How-to: A Starting Point for PostgreSQL Configuration Tuning
There is always a lack of information and expertise regarding database configuration parameters. Tuning databases for specific use cases and workloads usually requires experience.
In this article, we show you how to start with database tuning and some alternative methods instead of hiring high-paid database consultants but still get better performance from your data infrastructure.
Table of Contents
- Chapter 1: Key Insights
- Chapter 2: 5 Ways How-To-Do Database Tuning
- Chapter 3: PostgreSQL Configuration Benchmarking - Results
- Chapter 4: Summary
- Appendix
Key Insights – Database Configuration Tuning
- Database parameter tuning is the process of optimizing the database configuration for your workload.
- The database technology documentation, the community and selected experts provide information, tips, and ready-made configuration files.
- Individual configuration parameters are often dependent on further parameters or influence each other.
- Database benchmarking helps to evaluate new configurations and compare them with the old configuration.
- PGTune is a well-known community tool for PostgreSQL tuning. We used it to create a tuned configuration for data warehouse / OLAP workloads.
- The measurement results compared to an untuned vanilla PostgreSQL were amazing.
- For write-heavy workloads, performance advantages of 20-30% were achieved. However, we could not measure any improvements for read-heavy workloads with our configuration.
5 Ways How-To-Do Database Configuration Tuning
Database parameter tuning is about creating an ideal configuration for your installation, your workloads, and your specific requirements.
The aim is often to increase the performance of the database and make the most important database statements execute faster.
Many databases offer numerous parameters for internal caching, replication, backup, and parallelization. The number of parameters can be well over 200 and the number of possible variables is endless. However, the interaction of different parameters must also be taken into account, as some variables only have a noticeable effect in combination with other settings.
Yet, setting parameters falsely can also lead to significant performance losses and even corruption of the database. This is the reason why many database administrators leave settings at default values and do not take a closer look at this topic.
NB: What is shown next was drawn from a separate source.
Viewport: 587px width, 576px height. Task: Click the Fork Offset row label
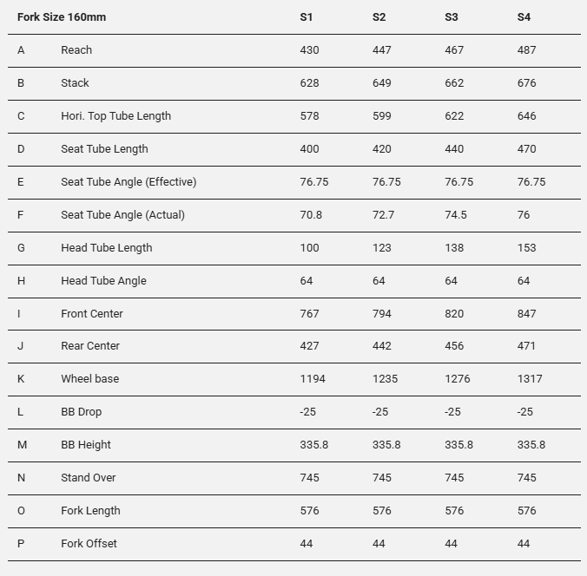pos(89,544)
In the next 5 sections, we present different possibilities for database parameter tuning and subsequently show the impact of such tuning.
Parameter “Playing”
The first starting point for tuning is the database documentation. Here you will usually find an explanation of the individual parameters and variables. Depending on the quality of the documentation, in-depth information and correlations to other parameters are already provided here.
Often, based on this information changes are made to the production system. We strongly advise against this approach, as it can quickly lead to the problems described above.
Community Solutions
Based on an understanding of the documentation on the configuration parameters, we recommend at least searching the community blogs and tools for helpful solutions. The well-known open source databases in particular offer a sufficiently large community for this.
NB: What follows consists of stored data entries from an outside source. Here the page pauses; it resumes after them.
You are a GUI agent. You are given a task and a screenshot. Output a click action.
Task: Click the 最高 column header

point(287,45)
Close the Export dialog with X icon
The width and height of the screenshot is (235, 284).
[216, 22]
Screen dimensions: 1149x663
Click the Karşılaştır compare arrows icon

However, the problem here is often not finding sufficient information on your workload and your top queries, but only on "similar" requirements. In our tuning case, we chose the well-known PGTune for PostgreSQL, which at least uses the workload type and other meaningful requirements as input parameters to create an improved configuration.
Database Consultants
A much more professional solution is provided by dedicated database experts who have in-depth knowledge of the respective database technology and have already optimized many database installations.
However, this solution also requires a sufficient understanding of the database workload and the most important queries. This understanding must be developed by the database consultant and transformed into the parameters.
This solution is certainly not the cheapest, but with an experienced and high-quality consultant, it promises a satisfactory and secure result for the production database.
Auto-Tuning Tools
Machine learning and AI do not stop at database configurations. In recent years, numerous tools have appeared that promise precise automatic tuning of the database by understanding the workload over time. We recently wrote an article about 3 such auto-tuning tools.
So far, we have been unable to prove the promised performance improvements in individual short benchmarking tests. Expensive long-term measurements would probably be required to prove this.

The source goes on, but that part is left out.